------ Data shown
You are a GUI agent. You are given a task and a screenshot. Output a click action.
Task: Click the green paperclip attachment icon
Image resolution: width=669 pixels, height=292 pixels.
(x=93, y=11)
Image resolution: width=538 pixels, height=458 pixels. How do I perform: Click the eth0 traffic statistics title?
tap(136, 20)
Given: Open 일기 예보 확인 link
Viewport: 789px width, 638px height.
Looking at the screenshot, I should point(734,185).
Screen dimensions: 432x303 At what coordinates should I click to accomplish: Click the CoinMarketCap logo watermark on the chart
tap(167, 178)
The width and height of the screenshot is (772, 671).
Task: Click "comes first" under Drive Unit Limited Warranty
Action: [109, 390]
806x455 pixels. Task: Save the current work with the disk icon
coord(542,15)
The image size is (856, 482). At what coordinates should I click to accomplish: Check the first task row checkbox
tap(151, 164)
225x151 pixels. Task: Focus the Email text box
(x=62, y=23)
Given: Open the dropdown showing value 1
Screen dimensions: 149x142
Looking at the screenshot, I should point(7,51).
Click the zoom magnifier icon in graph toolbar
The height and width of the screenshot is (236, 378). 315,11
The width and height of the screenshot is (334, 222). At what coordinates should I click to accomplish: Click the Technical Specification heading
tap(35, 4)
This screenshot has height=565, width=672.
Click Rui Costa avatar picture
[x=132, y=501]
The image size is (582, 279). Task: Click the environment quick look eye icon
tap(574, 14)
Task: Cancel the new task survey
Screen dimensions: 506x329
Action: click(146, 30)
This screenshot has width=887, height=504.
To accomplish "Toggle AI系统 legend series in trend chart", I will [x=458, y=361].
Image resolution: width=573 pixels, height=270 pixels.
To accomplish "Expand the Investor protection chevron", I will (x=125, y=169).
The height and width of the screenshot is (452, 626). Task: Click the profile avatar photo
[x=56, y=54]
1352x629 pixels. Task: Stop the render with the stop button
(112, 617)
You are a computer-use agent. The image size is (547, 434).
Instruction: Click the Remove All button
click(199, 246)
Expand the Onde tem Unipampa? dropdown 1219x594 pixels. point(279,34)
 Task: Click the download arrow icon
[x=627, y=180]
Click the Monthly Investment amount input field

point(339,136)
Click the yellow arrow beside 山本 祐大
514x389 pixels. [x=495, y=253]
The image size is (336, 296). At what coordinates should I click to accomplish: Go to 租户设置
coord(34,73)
------------
Each record must be transcribed exactly, with nothing left out.

» **Solution below**:
You are a GUI agent. You are given a task and a screenshot. Output a click action.
Task: Click the green paperclip attachment icon
Image resolution: width=669 pixels, height=292 pixels.
(x=93, y=11)
Image resolution: width=538 pixels, height=458 pixels. How do I perform: Click the eth0 traffic statistics title?
tap(136, 20)
Given: Open 일기 예보 확인 link
Viewport: 789px width, 638px height.
Looking at the screenshot, I should point(734,185).
Screen dimensions: 432x303 At what coordinates should I click to accomplish: Click the CoinMarketCap logo watermark on the chart
tap(167, 178)
The width and height of the screenshot is (772, 671).
Task: Click "comes first" under Drive Unit Limited Warranty
Action: [109, 390]
806x455 pixels. Task: Save the current work with the disk icon
coord(542,15)
The image size is (856, 482). At what coordinates should I click to accomplish: Check the first task row checkbox
tap(151, 164)
225x151 pixels. Task: Focus the Email text box
(x=62, y=23)
Given: Open the dropdown showing value 1
Screen dimensions: 149x142
Looking at the screenshot, I should point(7,51).
Click the zoom magnifier icon in graph toolbar
The height and width of the screenshot is (236, 378). 315,11
The width and height of the screenshot is (334, 222). At what coordinates should I click to accomplish: Click the Technical Specification heading
tap(35, 4)
This screenshot has height=565, width=672.
Click Rui Costa avatar picture
[x=132, y=501]
The image size is (582, 279). Task: Click the environment quick look eye icon
tap(574, 14)
Task: Cancel the new task survey
Screen dimensions: 506x329
Action: click(146, 30)
This screenshot has width=887, height=504.
To accomplish "Toggle AI系统 legend series in trend chart", I will [x=458, y=361].
Image resolution: width=573 pixels, height=270 pixels.
To accomplish "Expand the Investor protection chevron", I will (x=125, y=169).
The height and width of the screenshot is (452, 626). Task: Click the profile avatar photo
[x=56, y=54]
1352x629 pixels. Task: Stop the render with the stop button
(112, 617)
You are a computer-use agent. The image size is (547, 434).
Instruction: Click the Remove All button
click(199, 246)
Expand the Onde tem Unipampa? dropdown 1219x594 pixels. point(279,34)
 Task: Click the download arrow icon
[x=627, y=180]
Click the Monthly Investment amount input field

point(339,136)
Click the yellow arrow beside 山本 祐大
514x389 pixels. [x=495, y=253]
The image size is (336, 296). At what coordinates should I click to accomplish: Go to 租户设置
coord(34,73)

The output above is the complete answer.